Further Education Colleges in England have indicated they face bankruptcy and disaster aftter their refurbishment programme has been halted.
The colleges have lost up to £200m because of delays in getting the funding that was promised.
Some 144 building projects which have already been started, leaving some colleges half demolished, have been put on hold while funding is being reviewed by the Learning and Skills Council (LSC).
Responses to an Association of Colleges survey show at least £100m would have to be written off if colleges’ capital projects did not get the LSC backing they were expecting.
Some of the sums to which the colleges are committed to pay contractors are relatively small but fifteen are for between £2m and £5m, and ten are more than £5m.
The total could top £200m.
Asked what extra costs they would incur if their projects were delayed or staged over five years, the answers again covered a wide range but added up to £151m at the very least.
Lecturers union UCU head of further education, Barry Lovejoy, said: ‘Colleges’ ability to deliver education and training will be vital to any efforts to lift the country out of recession.

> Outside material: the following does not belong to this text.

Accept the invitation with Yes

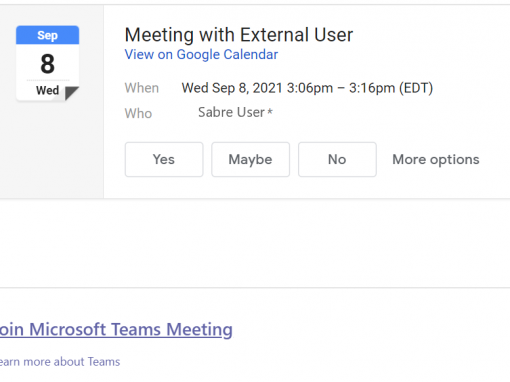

‘Quite clearly, we need buildings that are fit for purpose and many of our dilapidated colleges are in need of urgent work.
‘Where that work has been agreed it must be completed and we are seeking an urgent meeting with LSC to find out exactly what is going on.
‘We cannot have a situation where uncertainty about any aspect of a college’s future threatens or its financial difficulties spill over into other areas of its activities or ability to delivery its core functions.’
One college that has warned it could go broke is Barnsley College, in South Yorkshire, which is half demolished with rebuilding work due to begin in May.
College principal, Colin Booth said the situation could end up making the college technically insolvent because it had taken out a bank loan on the basis that there would be a £60m building as an asset, so if the building is not there, its liabilities would exceed its assets.
Other FE colleges are in a similar position, facing insolvency with students packed into temporary accommodation.
Martin Doel, Association of Colleges Chief Executive, said: ‘Colleges must have quick, clear and consistently fair decisions on these projects.’
He added: ‘These very serious delays threaten to destabilise their efforts.
‘We would encourage government to identify where additional funds might be secured to sustain this excellent programme.’
Further Education Minister Sion Simon admitted yesterday: ‘It is right to say that the LSC has given in principle approval to 79 colleges which would total nearly £3bn of government money and it is clear that that level of expenditure cannot be funded in the current spending round.’